BNPB: Luas Karhutla Kaltim Capai 5.708 Hektare

Badan Nasional Penanggulangan Bencana (BNPB) mencatat luas lahan yang terbakar akibat kebakaran hutan dan lahan (karhutla) di Kalimantan Timur (Kaltim) mencapai 5.708,96 hektare hingga 2026. Kepala BNPB Suharyanto menyatakan angka ini cukup tinggi dibandingkan provinsi lain seperti Jambi yang mencatat 3.000 hektare. Pada 13 September, tercatat 34 hotspot di Kaltim, dari mana 24 titik terkonfirmasi sebagai fire spot dengan luas terbakar 712,94 hektare. Dari luasan tersebut, satgas berhasil memadamkan 377,99 hektare, sementara 319,99 hektare masih dalam penanganan.

Operasi darat menjadi kekuatan utama dalam pemadaman karhutla, sementara operasi udara melalui helikopter water bombing diperlukan untuk area sulit dijangkau. Suharyanto menyampaikan bahwa operasi udaranya hanya dapat memadamkan 15 hektare per hari. BNPB telah mengirimkan tim untuk mendampingi pemerintah daerah dalam operasi darat, operasi modifikasi cuaca (OMC), dan operasi udara.

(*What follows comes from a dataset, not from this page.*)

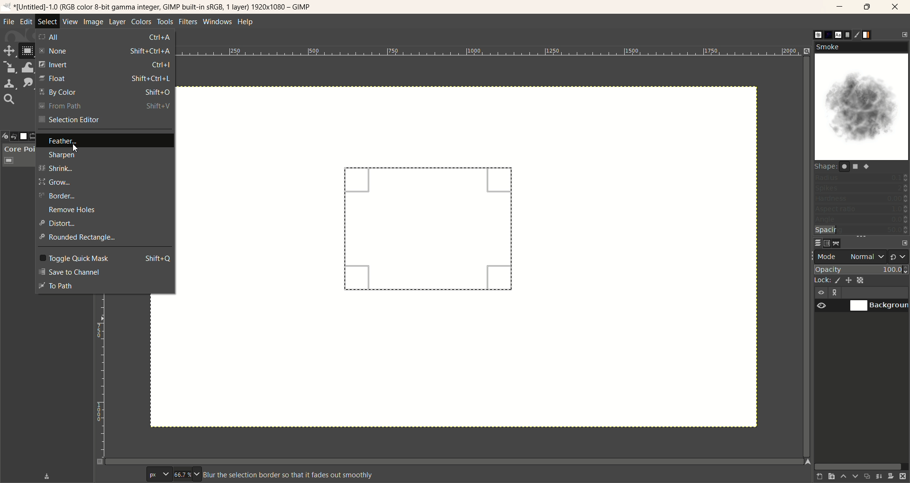 The image size is (910, 483). What do you see at coordinates (76, 148) in the screenshot?
I see `cursor` at bounding box center [76, 148].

Polda Kaltim menangani 37 kasus karhutla dan menetapkan 12 tersangka, dengan luas lahan terbakar yang diproses secara hukum mencapai 494,14 hektare. Dinas Kesehatan Kaltim dan Balikpapan mencatat kenaikan kasus ISPA hingga 19,8 persen akibat kabut asap karhutla. Masyarakat diimbau waspada dan menggunakan masker. Kodam VI/Mulawarman juga mengerahkan tim penyuluh untuk memperkuat pencegahan dan penanganan karhutla.